The Daet Cathedral, also known as the Cathedral of the Most Holy Trinity, is a prominent Latin Rite Roman Catholic cathedral located in Daet, Camarines Norte, Philippines. It was erected in 1984 after the Diocese of Daet was created by a Papal Bull on May 27, 1974.  the rector is the Most Reverend Gilbert Armea Garcera.

History
The construction of the parish church took a long time of preparation. It started long before Camarines Norte became a diocese. During the incumbency of Msgr. Antonino O. Reganit as parish priest of Daet, the cathedral compound was acquired from the Magana Family. Construction of a complex building was started, the center of which was the proposed main altar.
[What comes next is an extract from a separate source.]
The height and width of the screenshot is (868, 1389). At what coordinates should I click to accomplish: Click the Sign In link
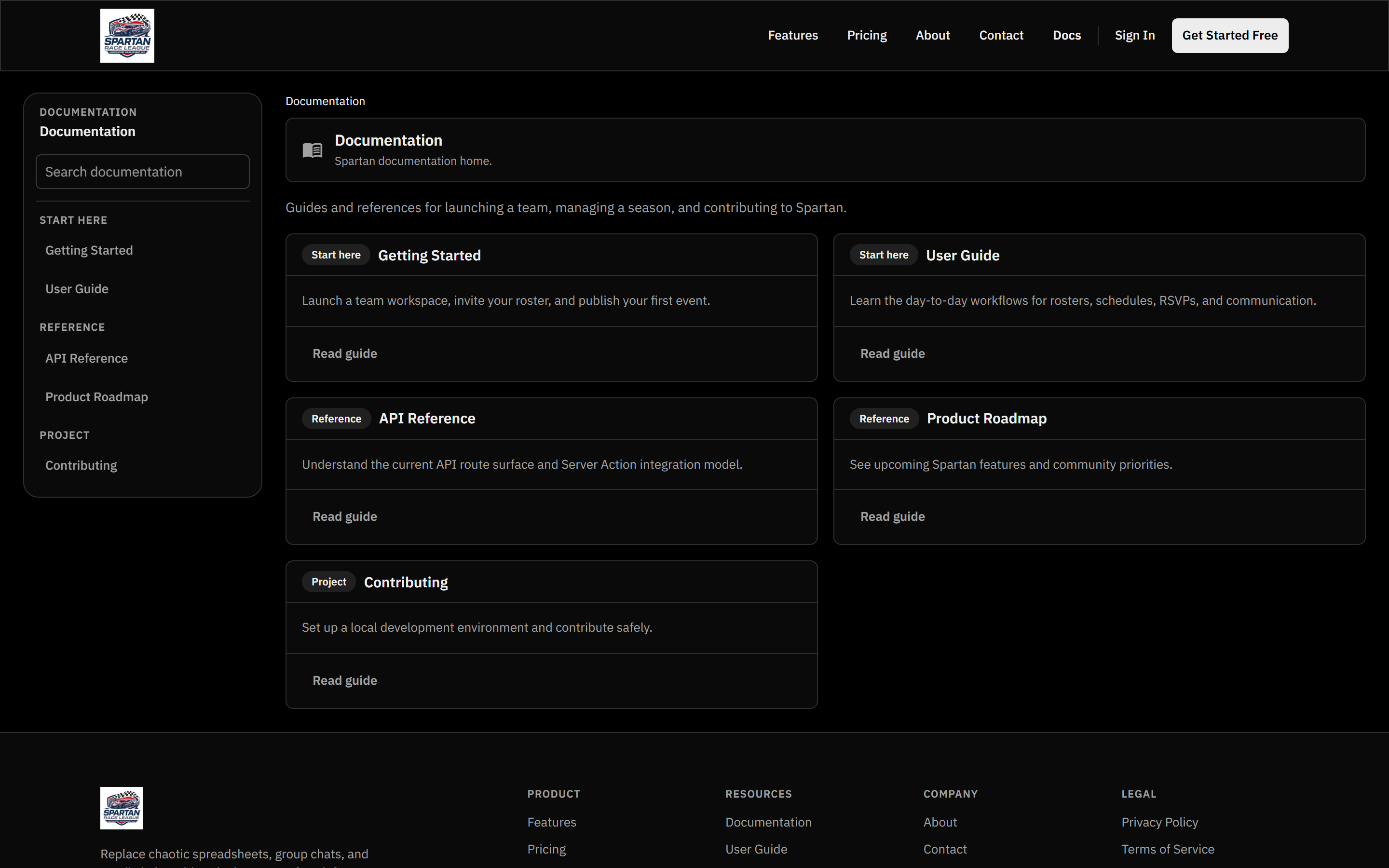tap(1134, 36)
Reganit died before completion.

September 1, 1974 was the canonical erection day of the diocese, with the ordination and installation of the first bishop, Celestino R. Enverga. Enverga completed construction, with modifications, and launched other infrastructure projects: the bishop's residence with the annexed parish house, the cathedral, the Carillon Multi-purpose hall, the library, museum and printing house, the Blessed Sacrament Chapel, the Kolbe's House (now the Holy Trinity Cathedral Rectory Office), the Bishop Enverga Hall, the concrete fencing of the compound with guard-house in the two gates, and the stand-by power house.

The cathedral church was consecrated on September 1, 1984, on the first decade celebration of the diocese. It was dedicated to the Most Holy Trinity by Jose T. Sanchez, Archbishop of Nueva Segovia, with Wilfredo D. Manlapaz as preacher and Pablo Balon as rector.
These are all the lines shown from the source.